> _TEXT BLOCK_
....
In these examples I have specified the labels manually via the date_labels argument. An alternative approach is to pass a labelling function to the labels argument, in the same way I described in Section ??. The scales package provides two convenient functions that will generate date labellers for you:

  • label_date() is what date_labels does for you behind the scenes, so you rarely need to call it directly.

  • label_date_short() automatically constructs short labels that are sufficient to uniquely identify the dates:

    base + scale_x_date(labels = scales::label_date("%b %y"))
    base + scale_x_date(limits = lim, labels = scales::label_date_short())

9.3 Discrete

It is also possible to map discrete variables to position scales, with the default scales being scale_x_discrete() and scale_y_discrete() in this case. For example, the following two plot specifications are equivalent

ggplot(mpg, aes(x = hwy, y = class)) + 
  geom_point()

ggplot(mpg, aes(x = hwy, y = class)) + 
  geom_point() + 
  scale_x_continuous() +
  scale_y_discrete()

Internally, ggplot2 handles discrete scales by mapping each category to an integer value and then drawing the geom at the corresponding coordinate location. To illustrate this, we can add a custom annotation (see Section 7.4) to the plot:

ggplot(mpg, aes(x = hwy, y = class)) + 
  geom_point() +
  annotate("text", x = 5, y = 1:7, label = 1:7)

9.3.1 Limits

  • For discrete scales, limits should be a character vector that enumerates all possible values.
....
> _DATA TO EXAMINE_
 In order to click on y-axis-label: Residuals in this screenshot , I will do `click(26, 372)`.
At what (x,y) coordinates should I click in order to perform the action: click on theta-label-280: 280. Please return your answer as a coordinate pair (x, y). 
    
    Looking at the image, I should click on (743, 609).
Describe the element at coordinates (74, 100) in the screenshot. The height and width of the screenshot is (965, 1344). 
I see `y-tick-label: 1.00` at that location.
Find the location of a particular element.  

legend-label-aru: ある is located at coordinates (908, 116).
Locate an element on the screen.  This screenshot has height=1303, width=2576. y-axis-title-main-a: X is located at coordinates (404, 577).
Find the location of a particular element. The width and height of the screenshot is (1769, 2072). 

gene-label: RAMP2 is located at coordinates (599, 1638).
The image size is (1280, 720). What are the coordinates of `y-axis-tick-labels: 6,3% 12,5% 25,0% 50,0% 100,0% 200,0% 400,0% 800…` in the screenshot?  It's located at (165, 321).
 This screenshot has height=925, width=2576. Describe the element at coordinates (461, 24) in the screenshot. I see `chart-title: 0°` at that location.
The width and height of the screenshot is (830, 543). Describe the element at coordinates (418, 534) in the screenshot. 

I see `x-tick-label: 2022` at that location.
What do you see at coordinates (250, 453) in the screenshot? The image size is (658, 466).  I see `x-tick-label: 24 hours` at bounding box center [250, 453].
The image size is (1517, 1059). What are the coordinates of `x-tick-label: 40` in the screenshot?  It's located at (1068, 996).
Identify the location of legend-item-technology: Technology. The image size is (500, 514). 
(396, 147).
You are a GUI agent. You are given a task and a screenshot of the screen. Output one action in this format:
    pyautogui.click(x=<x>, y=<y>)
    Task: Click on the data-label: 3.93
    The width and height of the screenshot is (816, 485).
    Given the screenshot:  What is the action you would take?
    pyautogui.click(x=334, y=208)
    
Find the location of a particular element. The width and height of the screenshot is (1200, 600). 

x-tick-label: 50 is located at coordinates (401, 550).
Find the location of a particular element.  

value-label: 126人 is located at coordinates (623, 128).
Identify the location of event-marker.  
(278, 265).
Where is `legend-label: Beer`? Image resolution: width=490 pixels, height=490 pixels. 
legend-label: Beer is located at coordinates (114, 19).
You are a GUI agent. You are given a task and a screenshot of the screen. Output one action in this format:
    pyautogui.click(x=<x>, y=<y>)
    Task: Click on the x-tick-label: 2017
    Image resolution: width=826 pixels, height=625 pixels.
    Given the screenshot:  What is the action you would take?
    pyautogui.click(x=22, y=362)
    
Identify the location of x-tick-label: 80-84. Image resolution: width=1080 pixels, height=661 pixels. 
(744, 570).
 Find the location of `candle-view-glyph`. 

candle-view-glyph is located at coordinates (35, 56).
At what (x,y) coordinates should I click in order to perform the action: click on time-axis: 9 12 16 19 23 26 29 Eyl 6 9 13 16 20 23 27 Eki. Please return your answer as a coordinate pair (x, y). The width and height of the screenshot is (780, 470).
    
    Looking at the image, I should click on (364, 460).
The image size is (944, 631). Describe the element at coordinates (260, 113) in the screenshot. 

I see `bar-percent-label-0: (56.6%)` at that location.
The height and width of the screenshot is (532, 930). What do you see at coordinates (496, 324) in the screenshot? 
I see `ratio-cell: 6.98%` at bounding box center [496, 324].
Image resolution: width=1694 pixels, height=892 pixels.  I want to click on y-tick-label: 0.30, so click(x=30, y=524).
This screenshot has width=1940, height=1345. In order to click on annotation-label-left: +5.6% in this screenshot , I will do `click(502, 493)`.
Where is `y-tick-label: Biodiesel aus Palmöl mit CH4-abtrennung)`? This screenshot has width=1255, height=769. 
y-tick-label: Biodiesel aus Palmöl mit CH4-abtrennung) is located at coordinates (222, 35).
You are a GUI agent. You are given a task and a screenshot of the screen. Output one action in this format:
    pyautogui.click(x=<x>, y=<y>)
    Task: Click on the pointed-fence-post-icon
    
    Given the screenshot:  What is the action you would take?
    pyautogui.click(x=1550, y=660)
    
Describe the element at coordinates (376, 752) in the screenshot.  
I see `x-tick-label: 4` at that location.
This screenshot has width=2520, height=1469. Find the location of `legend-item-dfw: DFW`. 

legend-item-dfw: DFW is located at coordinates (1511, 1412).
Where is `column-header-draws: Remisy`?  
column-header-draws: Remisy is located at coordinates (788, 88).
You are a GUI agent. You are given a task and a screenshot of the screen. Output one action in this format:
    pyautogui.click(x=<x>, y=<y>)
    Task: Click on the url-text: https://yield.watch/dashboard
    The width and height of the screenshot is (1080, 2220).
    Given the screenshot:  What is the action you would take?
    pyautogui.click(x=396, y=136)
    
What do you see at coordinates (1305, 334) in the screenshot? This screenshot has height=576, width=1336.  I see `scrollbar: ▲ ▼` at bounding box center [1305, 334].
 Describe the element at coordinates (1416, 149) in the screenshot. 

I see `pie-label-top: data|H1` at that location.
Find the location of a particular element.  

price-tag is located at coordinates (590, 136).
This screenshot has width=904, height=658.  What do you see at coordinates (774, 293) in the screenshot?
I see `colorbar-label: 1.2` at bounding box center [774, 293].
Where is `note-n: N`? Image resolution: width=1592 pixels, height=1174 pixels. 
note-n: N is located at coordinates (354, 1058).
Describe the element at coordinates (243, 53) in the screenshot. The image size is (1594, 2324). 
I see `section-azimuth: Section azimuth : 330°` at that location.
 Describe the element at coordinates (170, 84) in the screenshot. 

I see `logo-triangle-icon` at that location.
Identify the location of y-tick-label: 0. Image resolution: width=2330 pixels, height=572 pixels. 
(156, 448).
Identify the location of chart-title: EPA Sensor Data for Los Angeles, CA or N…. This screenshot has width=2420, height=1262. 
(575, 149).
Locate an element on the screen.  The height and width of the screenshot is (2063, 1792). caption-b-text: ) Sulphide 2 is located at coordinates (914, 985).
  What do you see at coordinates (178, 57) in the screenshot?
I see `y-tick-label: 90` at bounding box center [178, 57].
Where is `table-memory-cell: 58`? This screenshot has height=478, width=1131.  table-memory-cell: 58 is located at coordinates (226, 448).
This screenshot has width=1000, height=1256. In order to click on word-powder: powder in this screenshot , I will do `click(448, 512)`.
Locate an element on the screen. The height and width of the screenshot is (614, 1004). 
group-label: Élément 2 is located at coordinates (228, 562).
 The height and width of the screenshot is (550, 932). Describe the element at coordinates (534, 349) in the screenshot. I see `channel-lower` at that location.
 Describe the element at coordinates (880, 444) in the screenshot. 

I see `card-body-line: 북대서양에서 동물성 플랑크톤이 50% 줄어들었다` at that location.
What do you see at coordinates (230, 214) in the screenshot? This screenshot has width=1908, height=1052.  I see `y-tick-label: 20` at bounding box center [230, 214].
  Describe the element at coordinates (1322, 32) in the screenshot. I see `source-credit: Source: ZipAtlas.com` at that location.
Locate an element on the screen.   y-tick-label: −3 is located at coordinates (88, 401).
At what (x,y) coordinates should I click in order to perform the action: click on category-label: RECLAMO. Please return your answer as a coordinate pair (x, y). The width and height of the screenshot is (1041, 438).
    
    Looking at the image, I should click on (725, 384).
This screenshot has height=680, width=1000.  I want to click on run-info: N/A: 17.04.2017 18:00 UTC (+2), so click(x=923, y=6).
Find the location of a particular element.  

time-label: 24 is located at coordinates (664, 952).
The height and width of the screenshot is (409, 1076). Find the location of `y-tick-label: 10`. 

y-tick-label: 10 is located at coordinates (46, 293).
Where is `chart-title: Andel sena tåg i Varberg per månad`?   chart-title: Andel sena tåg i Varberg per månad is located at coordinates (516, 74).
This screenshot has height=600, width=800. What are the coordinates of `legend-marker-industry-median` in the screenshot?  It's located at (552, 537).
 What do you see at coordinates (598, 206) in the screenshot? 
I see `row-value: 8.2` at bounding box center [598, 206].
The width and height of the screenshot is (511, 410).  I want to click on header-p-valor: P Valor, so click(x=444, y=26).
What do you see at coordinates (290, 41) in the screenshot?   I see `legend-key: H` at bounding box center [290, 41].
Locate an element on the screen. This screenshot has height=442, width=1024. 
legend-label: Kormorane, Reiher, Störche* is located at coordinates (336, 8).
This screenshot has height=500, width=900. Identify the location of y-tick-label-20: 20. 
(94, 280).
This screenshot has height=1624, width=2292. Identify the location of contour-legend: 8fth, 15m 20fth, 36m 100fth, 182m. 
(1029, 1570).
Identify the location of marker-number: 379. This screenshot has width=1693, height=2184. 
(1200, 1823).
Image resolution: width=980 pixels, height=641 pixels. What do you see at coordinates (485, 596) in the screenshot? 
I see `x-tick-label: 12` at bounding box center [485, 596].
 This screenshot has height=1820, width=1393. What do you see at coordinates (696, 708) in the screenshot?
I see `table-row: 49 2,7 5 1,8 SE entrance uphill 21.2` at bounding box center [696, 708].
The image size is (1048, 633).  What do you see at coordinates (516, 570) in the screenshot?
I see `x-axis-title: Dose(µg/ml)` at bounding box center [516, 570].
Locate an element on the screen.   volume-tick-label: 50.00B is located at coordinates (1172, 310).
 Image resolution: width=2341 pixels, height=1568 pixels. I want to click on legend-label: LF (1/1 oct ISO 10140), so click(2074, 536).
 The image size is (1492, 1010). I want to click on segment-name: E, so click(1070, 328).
....
> _EXERCISE 1_
Translate this sentence from the text on ggplot2 scales into Spanish: "Internally, ggplot2 handles discrete scales by mapping each category to an integer value and then drawing the geom at the corresponding coordinate location."
> _EXERCISE 2_
Decide whether each statement agrees with the text on ggplot2 scales, answering yes or no and quoting the words of the text that settle it.
(a) When discrete variables are mapped to position scales, the default scales are scale_x_discrete() and scale_y_discrete().
(b) You usually need to call label_date() directly.
(c) For discrete scales, limits should be a numeric vector.

> _ANSWER SECTION 1_
Internamente, ggplot2 maneja las escalas discretas asignando a cada categoría un valor entero y luego dibujando el geom en la ubicación de coordenadas correspondiente.

> _ANSWER SECTION 2_
(a) Yes: "with the default scales being scale_x_discrete() and scale_y_discrete() in this case"
(b) No: "so you rarely need to call it directly"
(c) No: "limits should be a character vector that enumerates all possible values"